7. Miss Kim Knows and Other Stories by Cho Nam-joo (translated by Jamie Chang)
Kim Jiyoung, Born 1982 remains a favourite of mine, it was one of those books, I finished and wanted to reread right away. In fact, I found the audiobook and listened to it with my wife while we travelled. It was a powerful book and when I saw this collection of short stories based around the book, I picked it up right away. I didn’t even know this existed until I randomly saw it in my local indie bookstore. This is what I loved about Kim Jiyoung, Born 1982 but expended to different age groups, a mixture of different microcosms; a story set in a school, a work place, even one that is capturing growing old.
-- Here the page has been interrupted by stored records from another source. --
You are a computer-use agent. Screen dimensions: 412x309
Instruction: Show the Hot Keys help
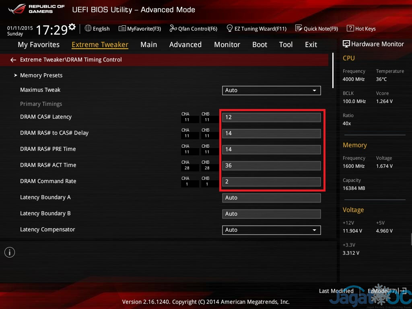point(361,29)
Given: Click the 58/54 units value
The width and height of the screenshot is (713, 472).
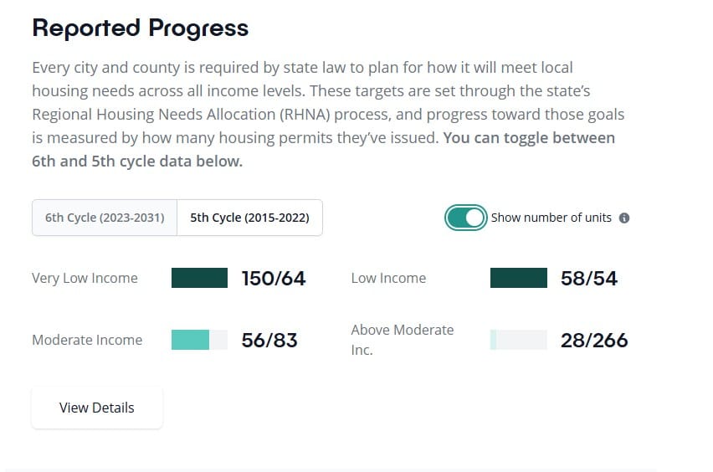Looking at the screenshot, I should click(589, 279).
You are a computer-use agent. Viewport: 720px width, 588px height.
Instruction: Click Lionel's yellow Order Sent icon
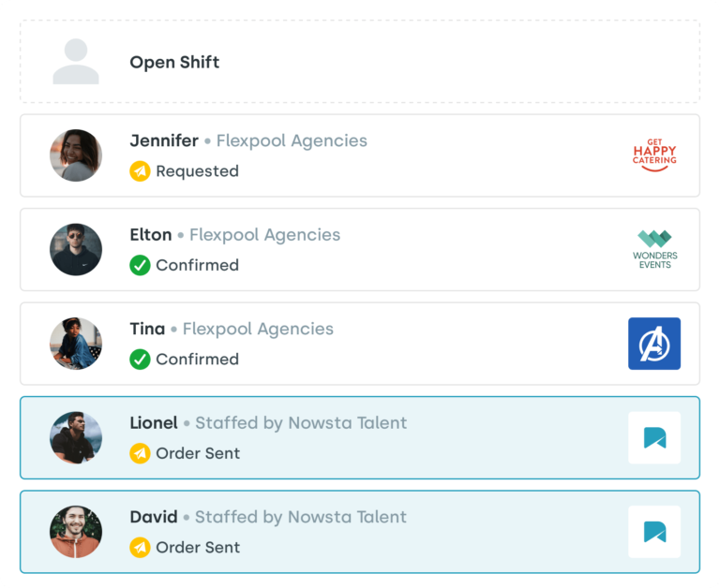(140, 453)
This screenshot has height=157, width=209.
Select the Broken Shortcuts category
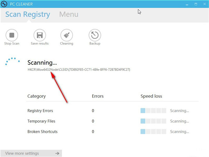(42, 132)
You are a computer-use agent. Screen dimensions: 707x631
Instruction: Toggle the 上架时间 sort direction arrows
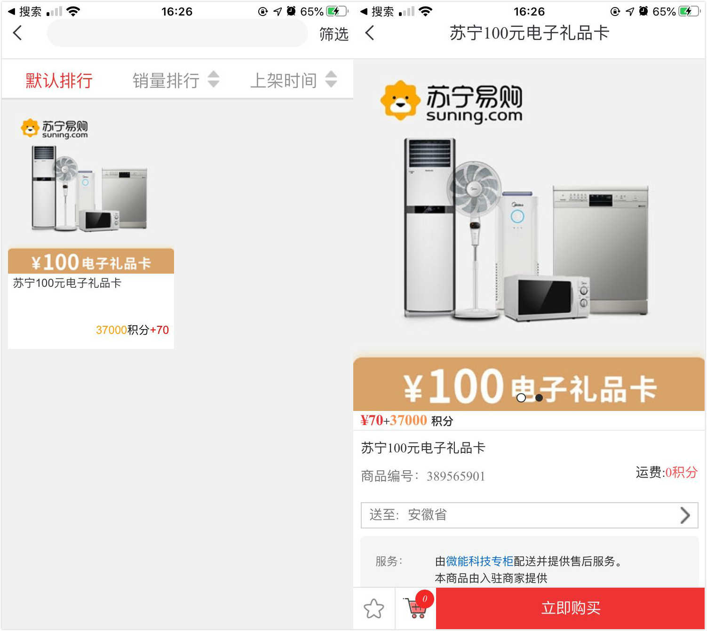331,79
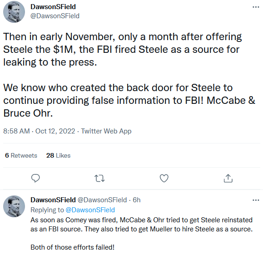This screenshot has height=256, width=263.
Task: Open more options on reply tweet
Action: pos(256,200)
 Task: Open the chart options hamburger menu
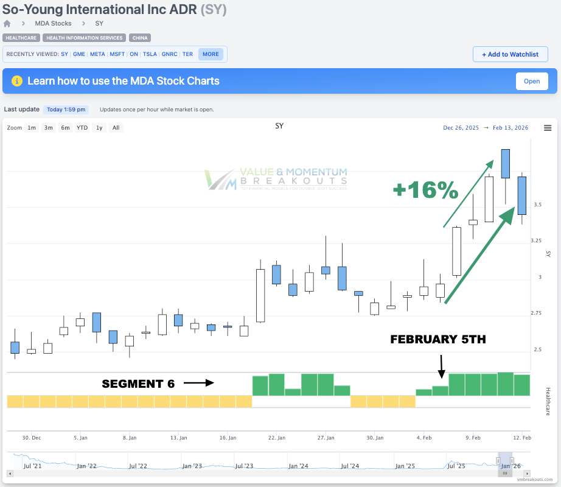pos(548,128)
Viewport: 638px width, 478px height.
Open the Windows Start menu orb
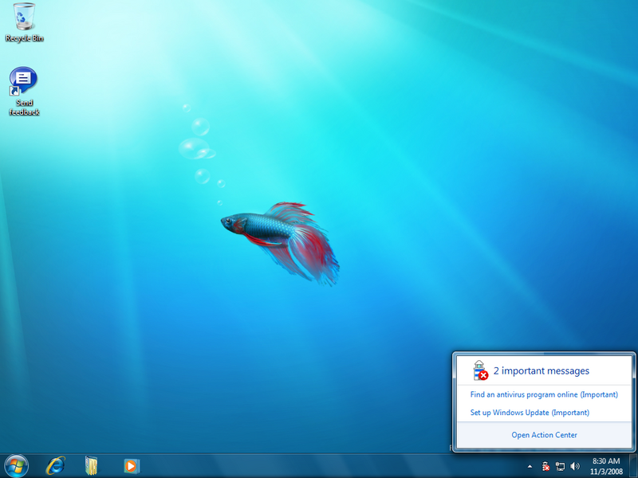pos(16,465)
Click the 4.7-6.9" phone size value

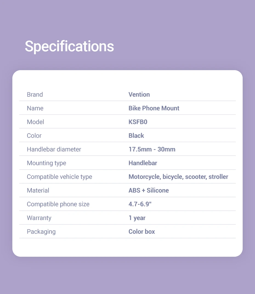pos(140,204)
I think Cho Nam-joo has found her style and I want to see more stories like this.

6. An Untouched House by Willem Frederik Hermans (translated by David Colmer)
This is a novel I knew nothing about, but it was so mesmerising and haunting that I think maybe Hermans should be judged alongside authors like Joseph Heller and Kurt Vonnegut. Set in World War II, this book follows a Dutch soldier that is so exhausted from the war, that he finds an abandoned hour and just decided to inhabit it. This is a dark meditation on survival, the horrors of war and I found it both profound and unsettling.

5. Wifedom: Mrs. Orwell’s Invisible Life by Anna Funder
We all know who George Orwell is, but how much do we know about his wife Eileen O’Shaughnessy? Anne Funder decided to research more about her and what she found was very depressing. Of the six biographies she read that were written about George Orwell, there is little to no information about his wife. Almost like she had no importance, and yet the more Funder researched the more she how just how much of an impact Eileen had in shaping some of the greatest works written by Orwell. This is an exploration of just one of many unsung women whose work goes unnoticed and never mentioned in the background of these so-called great men’s lives.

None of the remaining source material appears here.